The Guinness Book of World Records notes that Bob Hope holds the record for “most honored entertainer.” Among the many tributes he received were a Congressional Gold Medal (presented to him by President John F. Kennedy in 1963) and the Presidential Medal of Freedom (President Lyndon Johnson in 1969).  He continued making theatrical films (his last starring movie was 1972’s Cancel My Reservation) and top-rated TV specials for four more decades – the later due to another Guinness record: the entertainer with “the longest running contract with a single network (NBC)—spanning 61 years.”  Simply put, Bob Hope was on many individuals’ lists as “The Entertainer of the 20th Century” …and with his passing in 2003, he himself reached the century mark when he died at the age of 100.

In honor of Memorial Day, we recommend the DVD Bob Hope: Entertaining the Troops—a 1994 documentary originally broadcast on PBS that not only highlights how radio stars gave their all for the war effort, but features fascinating background detail on our birthday boy’s efforts to make certain those individuals knew there was “no place like Hope for the holidays.” (Bob is even reunited with some of his fellow entertainers, including Frances Langford—we reviewed the release in this space here.)  Bob is also present and accounted for on the DVD collection Funniest Moments of Comedy, and does a “telephone cameo” in the 1950 short You Can Change the World that’s featured on Stars in Their Shorts.  For the musical side of Hope, the You Ain’t Heard Nothing Yet! Showstoppers CD features a rendition of his theme song, Thanks for the Memory, and a duet with Shirley Ross (from the film Thanks for the Memory), Two Sleepy People.  On The Good Old Boys Club: Solos, Duos, Trios and Four-O’s!, Bob duets with singer Jimmy Wakely on a pair of numbers featured in Son of PalefaceThere’s a Cloud in My Valley of Sunshine and Four-Legged Friend.  With a Song in My Heart: Hooray for Hollywood lets Bob loose on Buttons and Bows (from The Paleface) and teams him with his “Road” buddy Bing Crosby on The Road to Morocco.

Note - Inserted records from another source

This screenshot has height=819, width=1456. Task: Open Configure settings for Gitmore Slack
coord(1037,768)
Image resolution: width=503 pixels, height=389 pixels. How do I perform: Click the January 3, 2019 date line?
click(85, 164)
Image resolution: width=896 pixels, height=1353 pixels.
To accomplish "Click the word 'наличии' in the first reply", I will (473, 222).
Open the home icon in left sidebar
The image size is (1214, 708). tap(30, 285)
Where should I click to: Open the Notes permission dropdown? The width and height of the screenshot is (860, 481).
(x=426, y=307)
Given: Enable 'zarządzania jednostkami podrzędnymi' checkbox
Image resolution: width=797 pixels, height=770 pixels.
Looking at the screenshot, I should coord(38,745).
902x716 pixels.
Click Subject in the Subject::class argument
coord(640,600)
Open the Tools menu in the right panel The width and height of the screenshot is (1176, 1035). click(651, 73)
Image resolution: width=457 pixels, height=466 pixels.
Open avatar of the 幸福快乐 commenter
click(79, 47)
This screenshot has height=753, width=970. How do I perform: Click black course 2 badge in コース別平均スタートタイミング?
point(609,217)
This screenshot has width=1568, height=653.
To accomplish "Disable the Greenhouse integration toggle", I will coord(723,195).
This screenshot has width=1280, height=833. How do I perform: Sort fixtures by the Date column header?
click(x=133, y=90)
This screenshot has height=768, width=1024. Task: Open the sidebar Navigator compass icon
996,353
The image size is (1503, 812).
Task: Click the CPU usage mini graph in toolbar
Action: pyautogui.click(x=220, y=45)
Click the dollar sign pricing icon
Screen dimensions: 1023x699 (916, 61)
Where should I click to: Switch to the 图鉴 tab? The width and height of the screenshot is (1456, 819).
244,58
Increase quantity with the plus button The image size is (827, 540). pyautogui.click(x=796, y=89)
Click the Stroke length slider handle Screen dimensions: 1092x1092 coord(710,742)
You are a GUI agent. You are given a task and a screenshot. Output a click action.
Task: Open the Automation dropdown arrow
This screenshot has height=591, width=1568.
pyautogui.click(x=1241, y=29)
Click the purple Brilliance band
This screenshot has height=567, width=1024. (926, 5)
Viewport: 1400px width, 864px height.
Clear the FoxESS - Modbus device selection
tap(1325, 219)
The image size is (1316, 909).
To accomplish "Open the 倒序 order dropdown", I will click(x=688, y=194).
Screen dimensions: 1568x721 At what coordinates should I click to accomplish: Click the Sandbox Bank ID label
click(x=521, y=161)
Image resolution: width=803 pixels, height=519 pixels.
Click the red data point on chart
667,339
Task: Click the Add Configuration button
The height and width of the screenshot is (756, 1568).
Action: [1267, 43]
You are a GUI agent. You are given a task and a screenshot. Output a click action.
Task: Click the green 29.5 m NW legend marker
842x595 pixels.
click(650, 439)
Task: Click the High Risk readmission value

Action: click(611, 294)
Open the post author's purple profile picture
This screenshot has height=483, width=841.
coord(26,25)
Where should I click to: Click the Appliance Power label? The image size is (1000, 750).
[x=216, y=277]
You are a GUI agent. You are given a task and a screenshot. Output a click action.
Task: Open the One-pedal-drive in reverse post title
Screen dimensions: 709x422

Whoops—I almost forgot Bob on radio!  There’s a Screen Directors’ Playhouse broadcast from 1950 that allows Bob to reprise his famous role from The Paleface on Comedy Goes West, and Hope double-dates with Jack Benny in a riotous April 17, 1955 broadcast available on Jack Benny: The Fabulous ‘50s.  Top that off with an episode of Bob’s The New Swan Show from December 7, 1948 (“Put somethin’ in the pot, boy…”) on Radio’s Christmas Celebrations…and I’ll bet you’ll soon be thanking us for the memories.  Happy birthday, Bob!